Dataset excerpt
◇ ◇ ◇

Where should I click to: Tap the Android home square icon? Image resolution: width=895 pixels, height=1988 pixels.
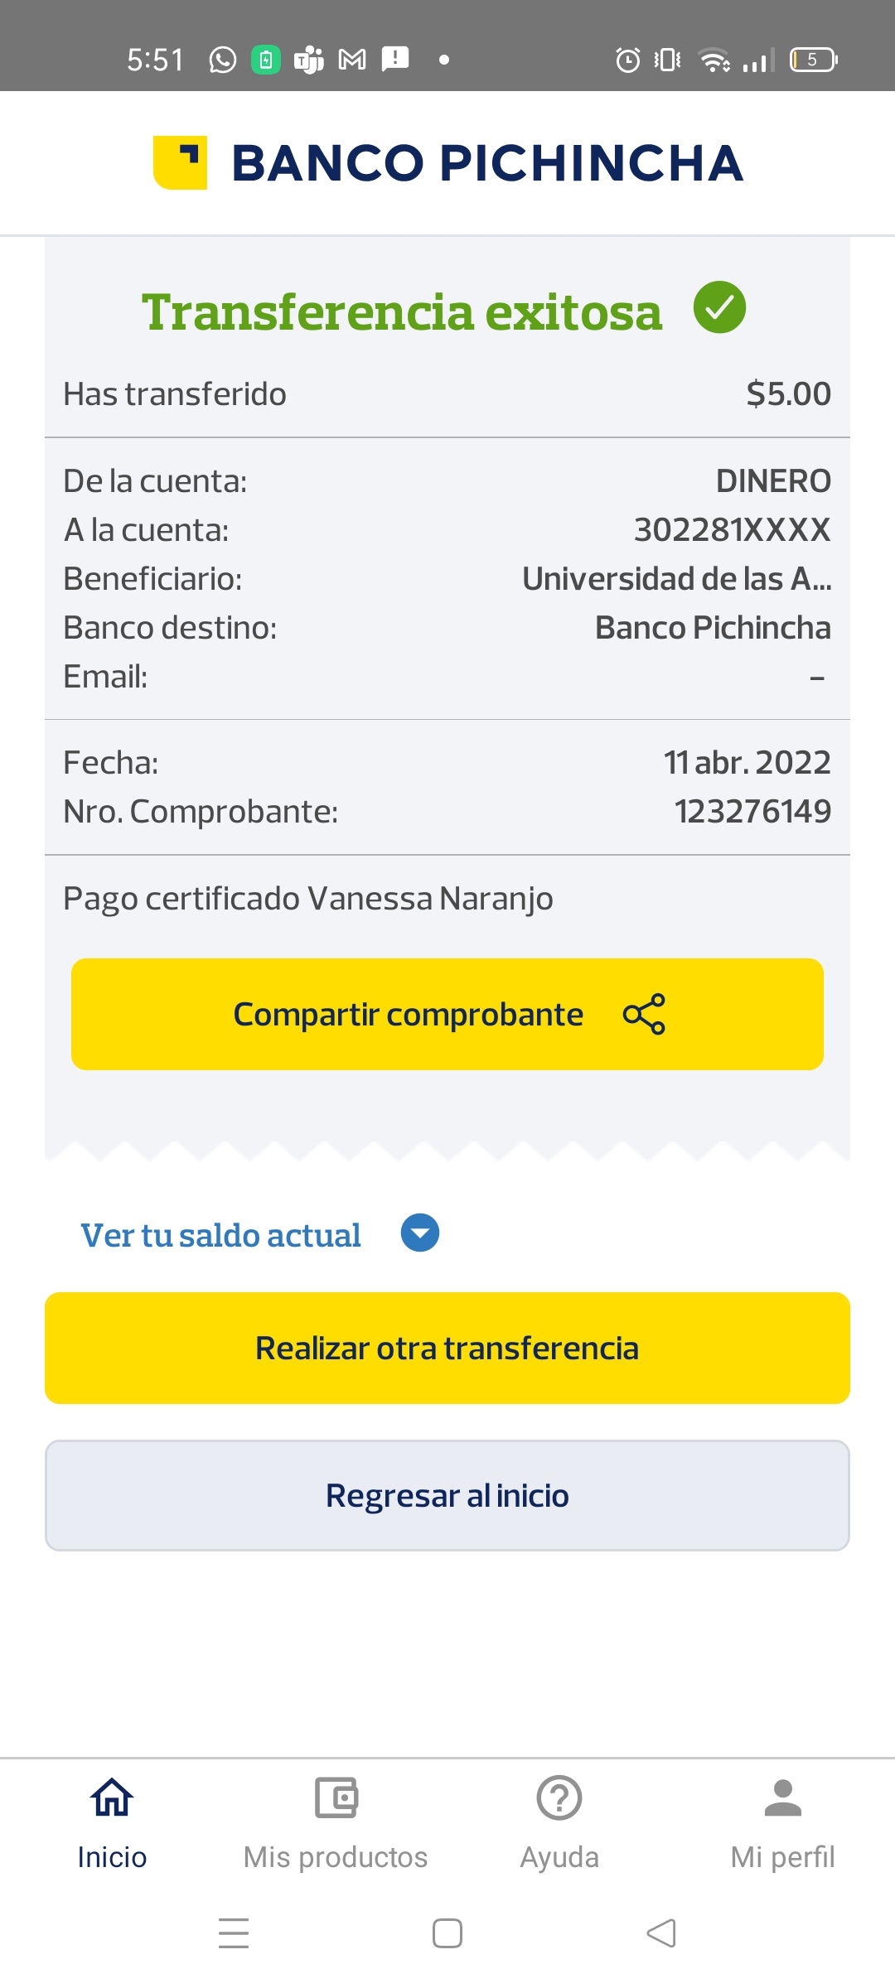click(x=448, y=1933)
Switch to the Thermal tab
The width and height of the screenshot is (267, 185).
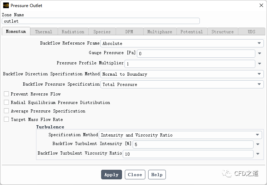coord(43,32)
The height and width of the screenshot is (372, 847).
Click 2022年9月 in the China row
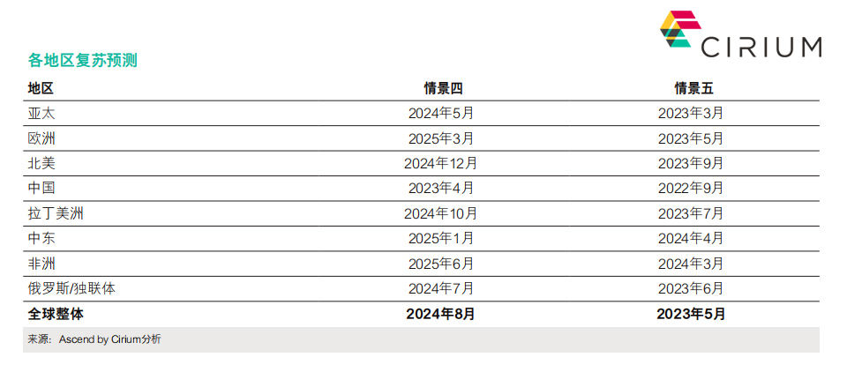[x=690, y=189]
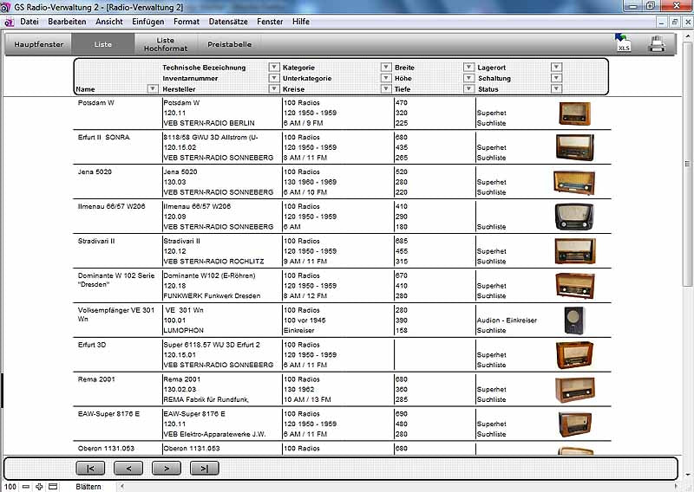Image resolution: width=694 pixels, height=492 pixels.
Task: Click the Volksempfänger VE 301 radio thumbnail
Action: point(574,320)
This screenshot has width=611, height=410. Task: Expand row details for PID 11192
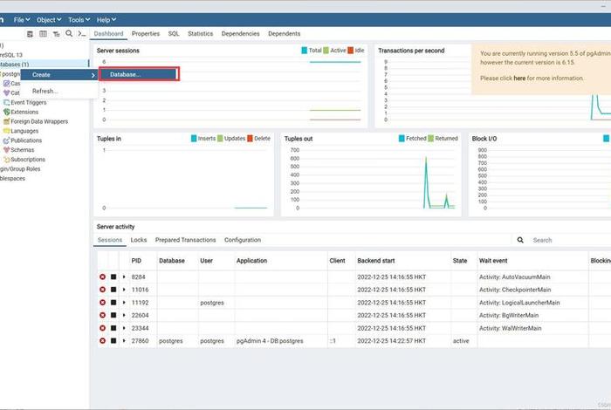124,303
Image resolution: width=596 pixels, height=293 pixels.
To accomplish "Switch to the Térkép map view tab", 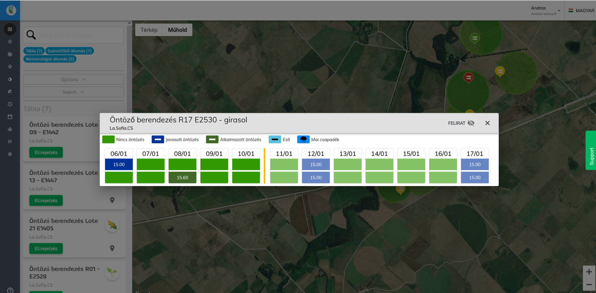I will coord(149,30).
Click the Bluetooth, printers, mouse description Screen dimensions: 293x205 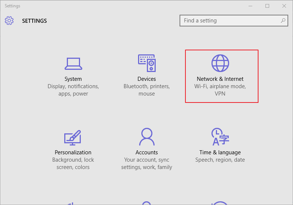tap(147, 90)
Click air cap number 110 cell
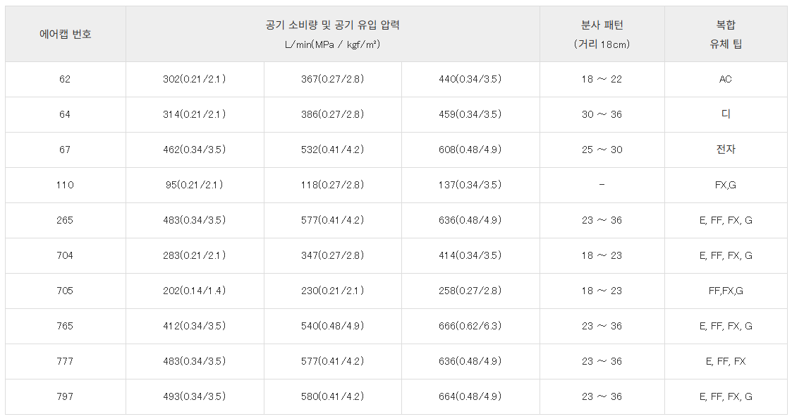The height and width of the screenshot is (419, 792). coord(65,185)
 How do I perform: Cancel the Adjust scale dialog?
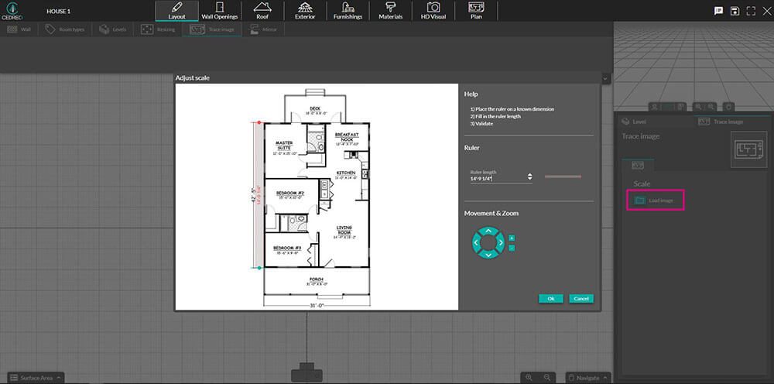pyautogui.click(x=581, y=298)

◇ ◇ ◇

**What is expected**
Rewrite the rows from the start of the records through the line containing "coord(43,32)", requests included, with each coordinate in the answers multiplied by 0.65 and rounded to a whole number, halves rounding up. Leave the pictures out.

**Output of the task**
Where should I click to: Tap the Android home square icon? Image resolution: width=895 pixels, height=1988 pixels.
click(x=291, y=1256)
Switch to the Thermal tab
The width and height of the screenshot is (267, 185).
coord(28,21)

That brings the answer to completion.